The event was moved to O’Hurley’s General Store due to the rain.
I saw many familiar faces from other peace events and political campaigns and I saw new faces as well. There were about 80 people in all in the large room where music and dances are sometimes held.
It was a good mix of young students from Shepherd College and gray-haired veterans of the Vietnam War and of Vietnam War protests.
It had been cooler during the day, but had warmed after the rain stopped and a fire in the stone fireplace had died down to smoking embers. On a wet day, the wood-smoke made the room seem cozier.
A good friend who I had traveled to Fairmont with to canvass in the last days of the 2004 Kerry-Edwards race was at the entrance collecting money for Central Asia Institute. We hugged and I made a donation and got a couple of sugar cookies and a cup of tea.
There were a pair of guitarists singing. Then I saw Anne Barth, our WV-02 candidate for Congress, standing in the back of the room. She greeted me warmly.
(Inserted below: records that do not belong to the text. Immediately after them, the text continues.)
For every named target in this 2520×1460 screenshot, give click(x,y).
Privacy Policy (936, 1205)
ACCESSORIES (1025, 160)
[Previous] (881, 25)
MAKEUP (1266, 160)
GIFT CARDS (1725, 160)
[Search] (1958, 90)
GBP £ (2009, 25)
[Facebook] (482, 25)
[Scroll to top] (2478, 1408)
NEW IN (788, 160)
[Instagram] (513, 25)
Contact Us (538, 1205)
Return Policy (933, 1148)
She really is a very nice woman. I was surprised to see her there not because she’s not a strong advocate for peace, but because I hadn’t seen any announcement of her attendance. She was there not to politic but to show solidarity with the others who want to support the troops and bring them home from Iraq.
She hadn’t planned on speaking, but one of the singers asked between songs if she would say a few words. Barth kept it brief. She introduced herself and said she remembered the day when Senator Byrd spoke out against the war and how the fax machines buzzed with people agreeing with him and others opposed to him. (Read his speech here.) She said she still gets chills thinking of his speech when he was one of the few voices with the courage in Congress to speak out in opposition before the war.
“Senator Byrd was right,” Barth said and people applauded. “I want to end this war and bring our troops home.”
Barth said she wanted to go to Washington and join him in his efforts to bring the troops home.
“The troops have served honorably. It is time they were brought home,” she said.
When she finished to loud applause, two more singers, a young, college age woman and a grayhaired man did a lovely duet of John Lennon’s Imagine.
It was a good event, solemn yet friendly with people united in purpose.
Afterwards another canvassing partner, JBdem4usa, took me out and bought me a beer, Mountaineer Stout, just like he said he would.